-- Görev 1 --
Aşağıdaki dil edinimi yazısında "Dil Edinimi ve" sözcüklerinden başlayıp "doyunca ormana dönüyor." sözcüklerine kadar, bunlar da dahil olmak üzere, uzanan bölümü aynen kopyalar mısın?

-- Sayfa Alıntısı --
===============

Dil Edinimi ve Anadil Eğitimi

Din Felsefesi 07 Ekim 2025 13:34 - Okunma sayısı: 18

Mustafa Pala

VICTOR

Yıl 1797, Fransa’nın Aveyron bölgesinde Lacaune adlı bir köyün yakınlarında, üzerinde giysi olmayan, toz toprak içinde, 9 yaşlarında bir erkek çocuk görülüyor. Yabani davranışlarıyla köylülerin ilgisini çeken bu tuhaf çocuk, kimseyle konuşmuyor ve köyden kaçıp gidiyor. Bir yıl kadar sonra aynı bölgede aynı çocuk, yine ortaya çıkıyor; onu yakalayan köylülerce evlerine götürülüyor, yıkanıp giydiriliyor ve kendisine yemek veriliyor. Ağzından tek sözcük çıkmayan bu çocuk, bir hafta sonra yine kaçıyor. Fakat sonra zaman zaman, özellikle aç kaldığında köye geliyor, köylülere yaklaşıyor; karnı doyunca ormana dönüyor.

===============

-- Görev 2 --
Aşağıdaki girdilerin ilk satırından "coord(619,1150)" ifadesini içeren satıra kadar, o satır da dahil, uzanan satırları "screenshot" yerine "screen capture" yazarak yeniden verir misin? Geri kalan hiçbir şey değişmesin, bu satırların dışında da hiçbir şey eklenmesin.

===============

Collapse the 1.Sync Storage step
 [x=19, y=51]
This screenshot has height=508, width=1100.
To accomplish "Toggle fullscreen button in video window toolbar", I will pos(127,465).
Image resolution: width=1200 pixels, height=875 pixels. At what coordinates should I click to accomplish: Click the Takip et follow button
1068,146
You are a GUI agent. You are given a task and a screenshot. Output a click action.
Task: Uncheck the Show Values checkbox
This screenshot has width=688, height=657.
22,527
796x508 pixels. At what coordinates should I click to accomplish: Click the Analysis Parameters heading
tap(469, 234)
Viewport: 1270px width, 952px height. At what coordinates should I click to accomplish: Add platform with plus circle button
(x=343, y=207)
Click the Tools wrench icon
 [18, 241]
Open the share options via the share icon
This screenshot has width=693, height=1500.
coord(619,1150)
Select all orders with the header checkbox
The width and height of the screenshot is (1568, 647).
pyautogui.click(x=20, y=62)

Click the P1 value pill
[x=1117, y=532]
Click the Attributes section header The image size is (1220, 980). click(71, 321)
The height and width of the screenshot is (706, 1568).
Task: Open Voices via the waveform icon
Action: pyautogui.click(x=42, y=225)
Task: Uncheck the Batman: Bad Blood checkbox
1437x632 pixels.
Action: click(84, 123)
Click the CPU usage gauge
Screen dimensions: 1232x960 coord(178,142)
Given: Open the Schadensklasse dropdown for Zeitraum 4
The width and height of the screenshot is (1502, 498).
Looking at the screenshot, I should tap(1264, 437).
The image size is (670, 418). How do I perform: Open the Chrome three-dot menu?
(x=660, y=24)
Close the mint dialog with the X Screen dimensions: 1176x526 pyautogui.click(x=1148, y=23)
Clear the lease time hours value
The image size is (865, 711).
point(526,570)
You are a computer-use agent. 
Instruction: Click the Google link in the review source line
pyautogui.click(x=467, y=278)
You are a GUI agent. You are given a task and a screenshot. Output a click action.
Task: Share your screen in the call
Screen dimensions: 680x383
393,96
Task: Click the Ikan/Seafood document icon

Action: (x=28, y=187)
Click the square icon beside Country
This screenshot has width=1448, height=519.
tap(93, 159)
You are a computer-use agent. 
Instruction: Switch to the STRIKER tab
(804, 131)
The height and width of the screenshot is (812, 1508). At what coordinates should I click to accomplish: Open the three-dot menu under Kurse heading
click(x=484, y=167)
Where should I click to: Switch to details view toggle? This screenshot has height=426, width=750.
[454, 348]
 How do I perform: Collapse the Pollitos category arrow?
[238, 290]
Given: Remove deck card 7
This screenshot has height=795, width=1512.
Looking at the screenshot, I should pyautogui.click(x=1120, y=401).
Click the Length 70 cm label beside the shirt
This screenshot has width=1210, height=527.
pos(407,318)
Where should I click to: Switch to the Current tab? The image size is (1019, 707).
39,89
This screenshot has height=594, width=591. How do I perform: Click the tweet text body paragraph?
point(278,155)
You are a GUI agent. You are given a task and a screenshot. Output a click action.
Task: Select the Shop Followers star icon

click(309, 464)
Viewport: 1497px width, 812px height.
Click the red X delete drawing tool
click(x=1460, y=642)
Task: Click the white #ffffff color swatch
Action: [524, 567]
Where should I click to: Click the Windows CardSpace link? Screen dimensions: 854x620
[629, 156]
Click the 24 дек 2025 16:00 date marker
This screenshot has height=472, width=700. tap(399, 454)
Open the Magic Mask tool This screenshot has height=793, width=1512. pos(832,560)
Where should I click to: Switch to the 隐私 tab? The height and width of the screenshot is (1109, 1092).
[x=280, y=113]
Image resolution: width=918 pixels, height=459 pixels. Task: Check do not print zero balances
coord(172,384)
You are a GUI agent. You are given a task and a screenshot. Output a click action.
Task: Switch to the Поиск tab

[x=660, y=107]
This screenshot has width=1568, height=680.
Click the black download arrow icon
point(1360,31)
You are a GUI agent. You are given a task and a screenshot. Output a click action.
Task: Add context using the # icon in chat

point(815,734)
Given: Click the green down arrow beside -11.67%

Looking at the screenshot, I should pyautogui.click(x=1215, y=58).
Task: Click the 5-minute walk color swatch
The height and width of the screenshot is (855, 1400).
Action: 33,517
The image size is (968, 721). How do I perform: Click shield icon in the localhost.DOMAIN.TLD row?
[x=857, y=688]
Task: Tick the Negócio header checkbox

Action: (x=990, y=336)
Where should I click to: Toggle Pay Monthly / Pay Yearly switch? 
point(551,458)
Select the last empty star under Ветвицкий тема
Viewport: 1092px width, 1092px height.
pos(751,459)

===============

-- Görevin Yanıtı 1 --
Dil Edinimi ve Anadil Eğitimi

Din Felsefesi 07 Ekim 2025 13:34 - Okunma sayısı: 18

Mustafa Pala

VICTOR

Yıl 1797, Fransa’nın Aveyron bölgesinde Lacaune adlı bir köyün yakınlarında, üzerinde giysi olmayan, toz toprak içinde, 9 yaşlarında bir erkek çocuk görülüyor. Yabani davranışlarıyla köylülerin ilgisini çeken bu tuhaf çocuk, kimseyle konuşmuyor ve köyden kaçıp gidiyor. Bir yıl kadar sonra aynı bölgede aynı çocuk, yine ortaya çıkıyor; onu yakalayan köylülerce evlerine götürülüyor, yıkanıp giydiriliyor ve kendisine yemek veriliyor. Ağzından tek sözcük çıkmayan bu çocuk, bir hafta sonra yine kaçıyor. Fakat sonra zaman zaman, özellikle aç kaldığında köye geliyor, köylülere yaklaşıyor; karnı doyunca ormana dönüyor.

-- Görevin Yanıtı 2 --
Collapse the 1.Sync Storage step
 [x=19, y=51]
This screen capture has height=508, width=1100.
To accomplish "Toggle fullscreen button in video window toolbar", I will pos(127,465).
Image resolution: width=1200 pixels, height=875 pixels. At what coordinates should I click to accomplish: Click the Takip et follow button
1068,146
You are a GUI agent. You are given a task and a screen capture. Output a click action.
Task: Uncheck the Show Values checkbox
This screen capture has width=688, height=657.
22,527
796x508 pixels. At what coordinates should I click to accomplish: Click the Analysis Parameters heading
tap(469, 234)
Viewport: 1270px width, 952px height. At what coordinates should I click to accomplish: Add platform with plus circle button
(x=343, y=207)
Click the Tools wrench icon
 [18, 241]
Open the share options via the share icon
This screen capture has width=693, height=1500.
coord(619,1150)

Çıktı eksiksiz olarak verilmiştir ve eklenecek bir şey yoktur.